Non-Functional Requirements: What Are They And Why Do They Matter?

Non-Functional Requirements specify the quality attributes and characteristics that a system must possess. They describe how well a system should perform and behave, rather than what it should do.

Non-Functional Requirements generally include:

There is a wide range of attributes that describe the desired qualities and characteristics of a software system. Some of the most common attributes are:

• Performance: response time, throughput, reliability, scalability
• Security: authentication, authorization, confidentiality, integrity, JW token
• Usability: user interface design, accessibility
• Compatibility: hardware, software, network
• Maintainability: error handling, fault tolerance, ease of updates, error log management
• Compliance: industry standards, regulations
• Supportability: documentation, training.
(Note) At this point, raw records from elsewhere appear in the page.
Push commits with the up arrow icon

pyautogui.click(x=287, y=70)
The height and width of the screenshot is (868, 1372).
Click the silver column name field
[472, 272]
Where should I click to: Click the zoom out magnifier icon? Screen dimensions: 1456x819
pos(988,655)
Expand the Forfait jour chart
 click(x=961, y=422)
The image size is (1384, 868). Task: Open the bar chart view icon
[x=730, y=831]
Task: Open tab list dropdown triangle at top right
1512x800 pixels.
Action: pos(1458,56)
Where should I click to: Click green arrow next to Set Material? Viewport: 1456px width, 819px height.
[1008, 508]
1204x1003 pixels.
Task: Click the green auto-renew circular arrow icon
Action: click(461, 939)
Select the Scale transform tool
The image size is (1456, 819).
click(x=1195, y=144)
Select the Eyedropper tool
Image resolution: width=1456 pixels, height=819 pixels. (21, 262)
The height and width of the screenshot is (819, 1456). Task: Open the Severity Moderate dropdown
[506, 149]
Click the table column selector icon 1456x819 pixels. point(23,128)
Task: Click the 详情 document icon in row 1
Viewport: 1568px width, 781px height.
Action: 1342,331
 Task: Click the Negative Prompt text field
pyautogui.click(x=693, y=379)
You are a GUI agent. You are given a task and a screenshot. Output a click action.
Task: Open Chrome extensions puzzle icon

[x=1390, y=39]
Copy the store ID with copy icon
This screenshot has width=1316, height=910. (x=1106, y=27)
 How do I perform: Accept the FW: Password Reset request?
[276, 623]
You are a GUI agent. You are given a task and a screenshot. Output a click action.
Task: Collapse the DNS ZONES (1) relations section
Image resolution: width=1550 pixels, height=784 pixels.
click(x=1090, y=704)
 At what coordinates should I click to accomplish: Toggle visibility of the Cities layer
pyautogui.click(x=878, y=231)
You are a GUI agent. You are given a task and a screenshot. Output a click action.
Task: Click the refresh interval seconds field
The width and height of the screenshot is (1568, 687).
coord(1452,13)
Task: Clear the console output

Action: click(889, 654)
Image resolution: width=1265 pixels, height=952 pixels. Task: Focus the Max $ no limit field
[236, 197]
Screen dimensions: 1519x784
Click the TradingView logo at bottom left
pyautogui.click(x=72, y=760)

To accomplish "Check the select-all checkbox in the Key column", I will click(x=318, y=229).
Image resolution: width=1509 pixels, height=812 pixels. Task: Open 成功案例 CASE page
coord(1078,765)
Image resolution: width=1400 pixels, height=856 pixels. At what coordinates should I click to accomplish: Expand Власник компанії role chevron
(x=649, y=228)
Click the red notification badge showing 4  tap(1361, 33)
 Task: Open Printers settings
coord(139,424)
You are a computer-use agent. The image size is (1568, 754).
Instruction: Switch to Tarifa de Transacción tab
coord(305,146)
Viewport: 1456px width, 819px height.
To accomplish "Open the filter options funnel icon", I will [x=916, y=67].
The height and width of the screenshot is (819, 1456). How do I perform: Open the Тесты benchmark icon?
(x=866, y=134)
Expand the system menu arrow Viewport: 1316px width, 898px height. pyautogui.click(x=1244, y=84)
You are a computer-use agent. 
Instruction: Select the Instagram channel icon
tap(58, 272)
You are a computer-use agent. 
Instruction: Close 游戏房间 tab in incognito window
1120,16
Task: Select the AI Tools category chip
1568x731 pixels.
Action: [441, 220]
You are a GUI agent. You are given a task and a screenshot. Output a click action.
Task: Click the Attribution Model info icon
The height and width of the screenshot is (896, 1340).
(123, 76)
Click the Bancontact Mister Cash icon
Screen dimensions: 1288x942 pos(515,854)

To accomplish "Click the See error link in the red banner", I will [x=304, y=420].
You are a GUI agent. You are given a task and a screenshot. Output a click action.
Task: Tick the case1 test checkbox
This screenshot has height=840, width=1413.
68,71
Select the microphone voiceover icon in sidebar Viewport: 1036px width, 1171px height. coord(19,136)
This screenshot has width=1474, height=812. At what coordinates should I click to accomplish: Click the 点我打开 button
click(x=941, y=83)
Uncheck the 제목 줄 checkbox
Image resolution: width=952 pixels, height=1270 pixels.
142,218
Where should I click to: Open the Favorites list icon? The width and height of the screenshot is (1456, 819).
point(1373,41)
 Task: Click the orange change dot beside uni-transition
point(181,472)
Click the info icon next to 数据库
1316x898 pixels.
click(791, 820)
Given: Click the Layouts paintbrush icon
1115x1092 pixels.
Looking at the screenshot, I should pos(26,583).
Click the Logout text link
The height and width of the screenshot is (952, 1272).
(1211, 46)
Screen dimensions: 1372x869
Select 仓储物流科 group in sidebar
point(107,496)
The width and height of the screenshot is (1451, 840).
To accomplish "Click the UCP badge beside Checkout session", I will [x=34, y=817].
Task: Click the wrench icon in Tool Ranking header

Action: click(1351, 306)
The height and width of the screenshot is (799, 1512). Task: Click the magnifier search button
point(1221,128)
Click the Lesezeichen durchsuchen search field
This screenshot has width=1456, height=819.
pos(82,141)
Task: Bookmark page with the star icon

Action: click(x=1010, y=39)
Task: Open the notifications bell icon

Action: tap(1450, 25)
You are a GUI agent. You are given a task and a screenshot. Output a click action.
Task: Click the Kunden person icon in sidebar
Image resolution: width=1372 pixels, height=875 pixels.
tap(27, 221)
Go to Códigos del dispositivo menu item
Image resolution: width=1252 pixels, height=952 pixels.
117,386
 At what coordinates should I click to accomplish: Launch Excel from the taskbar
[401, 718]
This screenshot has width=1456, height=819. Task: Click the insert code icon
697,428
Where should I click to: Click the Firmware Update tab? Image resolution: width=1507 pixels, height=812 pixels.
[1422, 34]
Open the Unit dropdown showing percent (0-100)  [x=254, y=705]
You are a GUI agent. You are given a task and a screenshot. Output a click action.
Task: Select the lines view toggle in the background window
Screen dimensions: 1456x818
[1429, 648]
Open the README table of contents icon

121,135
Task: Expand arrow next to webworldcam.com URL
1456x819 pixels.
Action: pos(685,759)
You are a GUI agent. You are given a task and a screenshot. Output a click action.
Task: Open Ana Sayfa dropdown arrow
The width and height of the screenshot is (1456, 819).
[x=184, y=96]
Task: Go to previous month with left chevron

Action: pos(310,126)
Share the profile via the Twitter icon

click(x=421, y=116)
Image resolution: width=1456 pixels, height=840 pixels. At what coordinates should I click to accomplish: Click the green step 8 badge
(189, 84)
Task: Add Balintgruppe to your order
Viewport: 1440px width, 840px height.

Case Study: Online Shopping System

Here is an example of non-functional requirements for an online shopping system:

1. Performance Requirements:

• Response time for the search and checkout process should not exceed 2 seconds
• The system should be able to handle a peak load of 1000 users concurrently

2. Security Requirements:

• All customer data should be encrypted during storage and transmission
• User authentication should be provided to prevent unauthorized access to the system

3. Usability Requirements:

• The user interface should be user-friendly and accessible to people with disabilities
• The system should provide clear error messages and guidelines for recovery

4. Scalability Requirements:

• The system should be easily scalable to accommodate future growth
• The system should support adding new products, categories, and features without significant rework

5. Availability Requirements:

• The system should be available 99.5% of the time
• The system should have disaster recovery mechanisms in place to minimize downtime.

Impact on Software Architecture:

Non-Functional Requirements have a significant impact on software architecture because they dictate the quality criteria that the system must meet, which in turn affects the design and implementation of the system. The following are some ways NFRs impact software architecture:

• Performance: NFRs related to performance, such as response time, scalability, and throughput, influence the design by dictating the need for optimization techniques and the use of specific technologies and design patterns

• Security: NFRs related to security, such as data privacy and authentication, impact the design by dictating the need for security features, such as encryption and access controls, and the use of secure communication protocols

• Usability: NFRs related to usability, such as user-friendliness and accessibility, impact the design by dictating the need for a user-centered design approach and the use of accessibility features, such as screen readers and keyboard navigation

• Scalability: NFRs related to scalability, such as the ability to handle increasing demand, impact the design by dictating the need for scalable infrastructure, such as load balancing and dynamic resource allocation

• Availability: NFRs related to availability, such as the need for high uptime, impact the design by dictating the need for redundancy and disaster recovery mechanisms, such as failover and backup systems.

Here are some of the latest trends in Non-Functional Requirements:

• DevOps and Continuous Integration/Continuous Deployment (CI/CD): The shift towards DevOps and CI/CD practices has led to an increased focus on NFRs, as they play a critical role in ensuring the reliability, security, and scalability of software systems

• Cloud Computing: The adoption of cloud computing has increased the importance of NFRs related to scalability, security, and availability. Companies are increasingly looking for cloud solutions that can handle large amounts of data and traffic, and provide high levels of security and availability

• Microservices: The microservices architecture pattern has become more popular, leading to an increased focus on NFRs such as performance, scalability, and security. This is because microservices require coordination between multiple components, and NFRs play a critical role in ensuring that these components work together effectively

• Artificial Intelligence and Machine Learning: The growing use of Artificial Intelligence (AI) and Machine Learning (ML) is increasing the importance of NFRs related to security and privacy, as well as performance, reliability, and scalability. AI and ML systems must be able to process large amounts of data quickly, and provide accurate results

• Internet of Things (IoT): The growth of IoT devices and the increasing amount of data generated by these devices is increasing the importance of NFRs related to scalability, security, and reliability. IoT systems must be able to handle large amounts of data and provide real-time responses, while also ensuring the privacy and security of the data.

In conclusion, Non-Functional Requirements play a critical role in shaping the software architecture and the final product, and they must be considered and addressed early in the development process.